**Exercise passage**
As we get into the second part of next year is when we're expecting to see a bit more of an underlying decline in the economy, back to more trend-like growth numbers. But keep in mind, all that trend growth is going to be supplied primarily by the consumer because the consumer is the major driver of the US economy. It's by far the largest category, and it drives the economy completely, and it will continue to drive the economy because balance sheets are very, very healthy.

One of the messages that we got out of the banking reports, the earnings reports that have come out in the last couple of days, is really that the consumer's balance sheet is healthy. Consumer performance on loans were healthy, they were willing to take a lot of the reserves that they had held in abeyance for non-performance, and as a result of COVID have been able to be put right back into the earnings numbers. And I think that's important, it shows you household balance sheets are healthy.

They've been deleveraging for 14 years, they've been leveraging long, and they have a very low debt servicing cost. In fact, for the aggregate household space, the debt servicing cost is back to about 1979 levels. I'd like your viewers to ask themselves how many of them were alive in 1979?

- Steven to what extent do you think the supply concerns over the next few months-- how big of a risk do you see that in the sectors that are likely to be affected? And we've heard so much about buy early, the possibility of prices going up even higher because potentially there may not be enough products on the shelves. How do you look at that dynamic going into year end, and how that's going to affect the consumer?

STEVEN RICCHIUTO: Yeah, I mean, Santa Claus will arrive. The Grinch will not steal Christmas. You may have to pay more to have Santa Claus under your tree, that is the unfortunate reality.

That is going to be a problem because of the nature of the pandemic, the way we shut down production but then we juiced demand, eliminated all the inventory. The inventory is basically the grease that allows the wheels of commerce to run smoothly. That has been eliminated, and therefore any hiccup gets magnified through the system. So yeah there is going to be some shortage, but let's be honest, every holiday season there's always some shortage relating to something or another, even when there isn't a problem. So this year there will probably be more of them and people will just have to be a little bit more flexible in terms of what they purchase.

**Your tasks**
1/ List every word of two or more letters in the interview excerpt about the US consumer that is printed entirely in capital letters, in the order they appear.
2/ Please write the next few sentences of the interview excerpt about the US consumer and holiday shortages, picking up after its final sentence.

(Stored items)
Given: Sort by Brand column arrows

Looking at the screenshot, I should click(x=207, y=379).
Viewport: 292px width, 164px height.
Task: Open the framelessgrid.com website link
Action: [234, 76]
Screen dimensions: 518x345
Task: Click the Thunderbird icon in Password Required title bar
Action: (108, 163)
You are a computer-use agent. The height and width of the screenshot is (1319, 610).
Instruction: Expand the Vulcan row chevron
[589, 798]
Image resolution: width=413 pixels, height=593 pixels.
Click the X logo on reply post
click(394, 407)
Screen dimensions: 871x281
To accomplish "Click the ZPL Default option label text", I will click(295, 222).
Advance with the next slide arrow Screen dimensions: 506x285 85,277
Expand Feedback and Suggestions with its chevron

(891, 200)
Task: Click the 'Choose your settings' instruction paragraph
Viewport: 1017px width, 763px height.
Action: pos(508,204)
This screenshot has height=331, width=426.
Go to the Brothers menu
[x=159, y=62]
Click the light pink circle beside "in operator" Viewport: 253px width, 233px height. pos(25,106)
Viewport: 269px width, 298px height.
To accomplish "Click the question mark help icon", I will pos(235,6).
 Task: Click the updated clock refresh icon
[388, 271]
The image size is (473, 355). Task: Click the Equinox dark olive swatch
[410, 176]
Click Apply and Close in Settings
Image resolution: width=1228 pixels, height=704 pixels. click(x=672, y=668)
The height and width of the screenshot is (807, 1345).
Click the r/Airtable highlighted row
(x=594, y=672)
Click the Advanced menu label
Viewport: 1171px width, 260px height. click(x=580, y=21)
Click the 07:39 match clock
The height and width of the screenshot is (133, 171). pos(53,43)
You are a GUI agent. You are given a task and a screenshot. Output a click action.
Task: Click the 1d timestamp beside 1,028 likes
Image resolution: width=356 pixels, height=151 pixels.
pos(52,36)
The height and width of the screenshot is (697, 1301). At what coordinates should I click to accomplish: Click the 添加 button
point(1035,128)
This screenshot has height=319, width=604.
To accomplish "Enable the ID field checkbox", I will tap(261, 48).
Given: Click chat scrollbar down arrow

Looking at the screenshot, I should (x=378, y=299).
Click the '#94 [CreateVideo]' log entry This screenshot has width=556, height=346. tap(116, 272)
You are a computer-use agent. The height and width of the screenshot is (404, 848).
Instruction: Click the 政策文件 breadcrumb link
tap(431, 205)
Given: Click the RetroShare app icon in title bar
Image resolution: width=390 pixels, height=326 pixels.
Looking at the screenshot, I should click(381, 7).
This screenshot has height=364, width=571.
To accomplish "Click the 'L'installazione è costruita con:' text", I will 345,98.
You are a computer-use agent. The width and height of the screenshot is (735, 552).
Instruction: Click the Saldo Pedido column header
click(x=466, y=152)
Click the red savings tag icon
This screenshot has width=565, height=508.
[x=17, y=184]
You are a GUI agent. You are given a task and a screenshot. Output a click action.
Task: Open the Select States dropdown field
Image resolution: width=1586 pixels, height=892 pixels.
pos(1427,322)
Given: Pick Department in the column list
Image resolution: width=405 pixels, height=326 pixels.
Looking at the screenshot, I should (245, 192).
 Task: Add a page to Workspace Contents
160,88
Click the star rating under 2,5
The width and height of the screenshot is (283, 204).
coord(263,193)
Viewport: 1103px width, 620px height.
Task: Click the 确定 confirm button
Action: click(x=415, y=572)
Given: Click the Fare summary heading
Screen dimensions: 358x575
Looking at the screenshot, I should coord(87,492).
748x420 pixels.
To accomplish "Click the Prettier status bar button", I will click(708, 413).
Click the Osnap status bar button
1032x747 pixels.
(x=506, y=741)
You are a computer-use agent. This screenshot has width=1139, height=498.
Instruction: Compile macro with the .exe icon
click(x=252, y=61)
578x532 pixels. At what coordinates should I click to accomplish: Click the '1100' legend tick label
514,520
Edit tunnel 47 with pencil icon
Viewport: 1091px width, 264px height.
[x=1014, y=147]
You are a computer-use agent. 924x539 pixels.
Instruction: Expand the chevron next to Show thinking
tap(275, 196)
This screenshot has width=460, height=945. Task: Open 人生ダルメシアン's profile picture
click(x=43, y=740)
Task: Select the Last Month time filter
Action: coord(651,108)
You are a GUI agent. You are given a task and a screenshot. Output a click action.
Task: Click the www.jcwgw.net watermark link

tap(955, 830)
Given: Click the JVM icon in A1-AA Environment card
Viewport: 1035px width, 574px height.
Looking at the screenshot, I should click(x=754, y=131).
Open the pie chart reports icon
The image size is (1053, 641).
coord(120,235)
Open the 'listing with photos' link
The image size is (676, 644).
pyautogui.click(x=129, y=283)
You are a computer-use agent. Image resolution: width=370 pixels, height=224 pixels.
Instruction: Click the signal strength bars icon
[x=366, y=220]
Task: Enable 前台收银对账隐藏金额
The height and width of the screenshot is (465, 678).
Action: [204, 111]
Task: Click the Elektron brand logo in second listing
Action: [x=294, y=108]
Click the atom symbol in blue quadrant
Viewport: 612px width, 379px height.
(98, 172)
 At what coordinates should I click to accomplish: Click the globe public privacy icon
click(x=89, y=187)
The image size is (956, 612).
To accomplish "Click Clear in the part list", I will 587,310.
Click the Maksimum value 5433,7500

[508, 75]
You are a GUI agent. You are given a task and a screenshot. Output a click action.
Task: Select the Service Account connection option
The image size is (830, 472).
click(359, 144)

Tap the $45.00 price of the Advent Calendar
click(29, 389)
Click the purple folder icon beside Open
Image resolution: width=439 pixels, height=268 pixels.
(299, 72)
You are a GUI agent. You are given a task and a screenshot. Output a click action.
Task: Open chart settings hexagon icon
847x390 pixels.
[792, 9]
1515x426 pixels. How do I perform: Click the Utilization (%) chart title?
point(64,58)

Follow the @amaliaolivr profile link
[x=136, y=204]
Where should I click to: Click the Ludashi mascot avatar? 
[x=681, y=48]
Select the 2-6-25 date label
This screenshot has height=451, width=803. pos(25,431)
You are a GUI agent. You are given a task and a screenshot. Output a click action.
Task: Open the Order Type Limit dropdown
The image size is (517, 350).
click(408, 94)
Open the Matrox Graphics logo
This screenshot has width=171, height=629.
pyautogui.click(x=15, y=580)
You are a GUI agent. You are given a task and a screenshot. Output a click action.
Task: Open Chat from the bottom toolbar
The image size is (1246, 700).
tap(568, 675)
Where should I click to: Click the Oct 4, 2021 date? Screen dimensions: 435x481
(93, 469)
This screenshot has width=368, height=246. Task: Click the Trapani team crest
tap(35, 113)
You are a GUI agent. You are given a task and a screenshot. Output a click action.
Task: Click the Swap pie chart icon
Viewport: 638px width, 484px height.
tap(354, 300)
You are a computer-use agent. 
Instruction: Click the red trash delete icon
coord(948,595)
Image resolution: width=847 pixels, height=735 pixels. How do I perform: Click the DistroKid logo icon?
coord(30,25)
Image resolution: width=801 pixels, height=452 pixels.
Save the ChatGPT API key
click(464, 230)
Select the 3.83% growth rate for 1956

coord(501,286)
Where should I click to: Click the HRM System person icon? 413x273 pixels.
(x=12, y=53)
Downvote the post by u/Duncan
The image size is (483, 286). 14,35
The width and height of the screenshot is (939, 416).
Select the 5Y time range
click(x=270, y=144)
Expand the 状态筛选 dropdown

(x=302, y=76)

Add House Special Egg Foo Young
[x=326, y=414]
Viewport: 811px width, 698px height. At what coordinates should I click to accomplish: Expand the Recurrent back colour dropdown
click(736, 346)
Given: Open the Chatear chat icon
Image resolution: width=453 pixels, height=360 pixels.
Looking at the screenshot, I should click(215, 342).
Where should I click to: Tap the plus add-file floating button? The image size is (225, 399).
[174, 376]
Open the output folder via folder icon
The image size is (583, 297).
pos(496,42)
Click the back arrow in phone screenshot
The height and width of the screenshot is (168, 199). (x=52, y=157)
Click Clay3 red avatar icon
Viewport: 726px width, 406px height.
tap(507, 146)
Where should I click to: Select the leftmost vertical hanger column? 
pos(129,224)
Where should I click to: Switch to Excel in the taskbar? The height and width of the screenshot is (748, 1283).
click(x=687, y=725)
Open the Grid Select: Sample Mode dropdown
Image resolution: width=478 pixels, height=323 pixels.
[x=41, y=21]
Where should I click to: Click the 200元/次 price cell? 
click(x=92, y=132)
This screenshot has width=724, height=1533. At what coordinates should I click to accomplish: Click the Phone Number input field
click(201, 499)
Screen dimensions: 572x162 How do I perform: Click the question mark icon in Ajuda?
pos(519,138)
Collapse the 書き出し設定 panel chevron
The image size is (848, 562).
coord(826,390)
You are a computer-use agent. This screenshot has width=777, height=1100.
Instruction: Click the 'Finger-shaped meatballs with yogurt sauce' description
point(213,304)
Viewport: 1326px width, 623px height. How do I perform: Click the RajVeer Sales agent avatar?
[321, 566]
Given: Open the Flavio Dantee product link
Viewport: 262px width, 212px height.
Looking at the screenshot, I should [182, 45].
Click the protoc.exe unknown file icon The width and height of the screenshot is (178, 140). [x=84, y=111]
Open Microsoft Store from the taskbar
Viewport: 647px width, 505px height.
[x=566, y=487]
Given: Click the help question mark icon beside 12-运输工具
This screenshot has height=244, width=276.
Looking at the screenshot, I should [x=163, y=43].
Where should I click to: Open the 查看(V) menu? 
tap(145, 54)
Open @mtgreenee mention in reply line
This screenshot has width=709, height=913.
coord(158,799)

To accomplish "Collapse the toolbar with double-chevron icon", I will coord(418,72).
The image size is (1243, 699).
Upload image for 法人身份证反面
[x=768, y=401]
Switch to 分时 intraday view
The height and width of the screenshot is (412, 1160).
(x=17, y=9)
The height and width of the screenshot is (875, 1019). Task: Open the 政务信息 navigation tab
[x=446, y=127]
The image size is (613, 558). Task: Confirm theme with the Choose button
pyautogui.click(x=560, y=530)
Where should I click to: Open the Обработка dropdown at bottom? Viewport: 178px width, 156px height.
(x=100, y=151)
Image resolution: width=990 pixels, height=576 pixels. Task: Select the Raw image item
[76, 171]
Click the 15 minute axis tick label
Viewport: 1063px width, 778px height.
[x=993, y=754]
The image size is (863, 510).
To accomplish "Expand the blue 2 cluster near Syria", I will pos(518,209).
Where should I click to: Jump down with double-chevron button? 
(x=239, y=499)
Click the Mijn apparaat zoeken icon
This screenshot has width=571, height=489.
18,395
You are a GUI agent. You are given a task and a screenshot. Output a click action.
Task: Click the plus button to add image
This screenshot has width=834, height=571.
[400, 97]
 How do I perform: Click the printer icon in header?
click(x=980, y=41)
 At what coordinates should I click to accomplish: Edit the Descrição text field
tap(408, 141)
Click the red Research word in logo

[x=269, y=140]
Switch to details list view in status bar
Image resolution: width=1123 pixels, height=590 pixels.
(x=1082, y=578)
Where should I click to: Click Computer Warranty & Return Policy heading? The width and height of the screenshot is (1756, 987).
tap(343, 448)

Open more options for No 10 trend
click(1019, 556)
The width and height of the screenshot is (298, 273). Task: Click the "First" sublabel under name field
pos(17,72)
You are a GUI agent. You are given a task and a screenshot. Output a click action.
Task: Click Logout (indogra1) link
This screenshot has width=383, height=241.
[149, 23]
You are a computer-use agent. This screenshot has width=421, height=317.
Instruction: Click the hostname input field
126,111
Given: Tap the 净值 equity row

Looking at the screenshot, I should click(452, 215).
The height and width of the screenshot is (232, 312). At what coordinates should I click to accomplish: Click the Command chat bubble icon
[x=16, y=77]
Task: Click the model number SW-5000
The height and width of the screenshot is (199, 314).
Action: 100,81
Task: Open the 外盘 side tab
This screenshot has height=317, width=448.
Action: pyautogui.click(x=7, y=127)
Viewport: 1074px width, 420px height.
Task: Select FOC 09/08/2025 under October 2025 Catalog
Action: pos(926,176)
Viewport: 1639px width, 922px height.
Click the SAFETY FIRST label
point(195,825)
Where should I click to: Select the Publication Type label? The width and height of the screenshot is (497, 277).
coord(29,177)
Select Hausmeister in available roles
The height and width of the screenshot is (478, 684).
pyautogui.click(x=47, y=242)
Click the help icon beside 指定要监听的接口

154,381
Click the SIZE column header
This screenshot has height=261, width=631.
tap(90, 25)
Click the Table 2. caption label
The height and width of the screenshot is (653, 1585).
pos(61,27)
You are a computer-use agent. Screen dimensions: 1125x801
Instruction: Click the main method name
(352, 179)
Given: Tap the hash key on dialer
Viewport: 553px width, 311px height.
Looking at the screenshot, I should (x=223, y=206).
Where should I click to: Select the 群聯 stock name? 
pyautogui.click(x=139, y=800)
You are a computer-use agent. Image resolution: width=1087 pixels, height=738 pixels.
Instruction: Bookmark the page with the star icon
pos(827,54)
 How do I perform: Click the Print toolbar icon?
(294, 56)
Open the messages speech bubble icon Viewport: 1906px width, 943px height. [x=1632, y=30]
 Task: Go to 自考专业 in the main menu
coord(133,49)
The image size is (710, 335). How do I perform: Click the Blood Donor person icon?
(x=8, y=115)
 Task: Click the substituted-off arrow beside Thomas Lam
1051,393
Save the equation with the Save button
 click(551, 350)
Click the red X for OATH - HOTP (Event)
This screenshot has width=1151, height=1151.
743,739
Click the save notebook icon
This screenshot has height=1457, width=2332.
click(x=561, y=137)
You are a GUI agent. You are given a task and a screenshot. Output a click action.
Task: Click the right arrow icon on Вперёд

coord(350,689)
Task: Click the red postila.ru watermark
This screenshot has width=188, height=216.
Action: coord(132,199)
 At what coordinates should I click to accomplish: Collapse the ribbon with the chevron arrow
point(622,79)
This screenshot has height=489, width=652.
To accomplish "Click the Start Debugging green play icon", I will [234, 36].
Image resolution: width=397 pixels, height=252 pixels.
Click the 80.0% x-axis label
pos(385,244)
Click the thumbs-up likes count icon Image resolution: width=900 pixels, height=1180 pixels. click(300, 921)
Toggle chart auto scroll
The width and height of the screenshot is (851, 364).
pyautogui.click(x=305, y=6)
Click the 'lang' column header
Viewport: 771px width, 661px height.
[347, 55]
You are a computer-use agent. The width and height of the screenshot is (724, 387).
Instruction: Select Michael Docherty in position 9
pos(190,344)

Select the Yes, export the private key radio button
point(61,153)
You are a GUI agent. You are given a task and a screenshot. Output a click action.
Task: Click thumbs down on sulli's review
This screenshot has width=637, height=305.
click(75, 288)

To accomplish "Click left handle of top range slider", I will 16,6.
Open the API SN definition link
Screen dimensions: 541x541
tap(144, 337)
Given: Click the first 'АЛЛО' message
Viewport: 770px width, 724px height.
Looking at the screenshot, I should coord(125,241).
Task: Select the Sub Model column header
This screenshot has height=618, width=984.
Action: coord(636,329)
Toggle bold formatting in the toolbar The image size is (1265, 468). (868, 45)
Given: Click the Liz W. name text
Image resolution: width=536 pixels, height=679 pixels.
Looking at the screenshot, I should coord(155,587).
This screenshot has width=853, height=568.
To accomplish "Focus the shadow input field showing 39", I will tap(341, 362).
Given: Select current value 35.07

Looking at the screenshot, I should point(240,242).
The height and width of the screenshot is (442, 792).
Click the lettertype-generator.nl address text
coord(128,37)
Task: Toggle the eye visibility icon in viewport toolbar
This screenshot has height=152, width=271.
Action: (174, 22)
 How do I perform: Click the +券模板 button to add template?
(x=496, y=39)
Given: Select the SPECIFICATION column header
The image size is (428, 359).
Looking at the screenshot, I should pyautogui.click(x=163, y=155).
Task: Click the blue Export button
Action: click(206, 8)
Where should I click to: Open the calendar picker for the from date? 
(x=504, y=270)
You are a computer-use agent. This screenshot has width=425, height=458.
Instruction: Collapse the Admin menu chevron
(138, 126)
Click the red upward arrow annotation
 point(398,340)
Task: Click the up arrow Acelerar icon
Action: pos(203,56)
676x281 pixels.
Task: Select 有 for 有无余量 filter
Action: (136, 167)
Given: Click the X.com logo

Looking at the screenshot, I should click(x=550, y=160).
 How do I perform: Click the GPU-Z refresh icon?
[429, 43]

**Expected results**
1/ US, COVID, STEVEN, RICCHIUTO

2/
With regard to the ability of the economy to withstand this and deal with the higher prices, the higher prices will be one of the factors that helps bring the economy back to a more realistic growth perspective. Once we get into the second half of next year, will inflation continue to rise into 2022? The answer is in the early portions, probably yes. By the time we get to the second half of the year inflation will definitely be coming off the boil because of supply chain constraints will have been alleviated, not only by supply going up, but also by demand coming back down to more realistic levels.

- Yeah and I guess in the interim there are some concerns still about price pressure. And particularly we're going to be talking about this more in the next hour, but gas prices weighing on consumers. I assume a bit here and expectations that it could rise in terms of oil costs, rise more, that could impact everything. We've been talking a lot about airfares and how those have swung in the pandemic as well. But do you see maybe potential pressure there coming if energy prices are indeed to rise, perhaps spike, here in the short term before leveling out?

STEVEN RICCHIUTO: Well there's two ways to answer that question. The first way is, will energy prices going to a higher level derail what's going to be a long expansion? The answer is no. Will it curtail some of the short term level of economic activity? The answer to that question is yes.

So it is more of a short term problem than it is a long term problem. And to be honest with you, it's really been created by a regulatory environment that's tried to move the economy to being green more quickly than the economy was able to get there. And the net result is the regulators and the politicians and the industries all have to adjust, and they will adjust, and energy will not be a derailer of this expansion.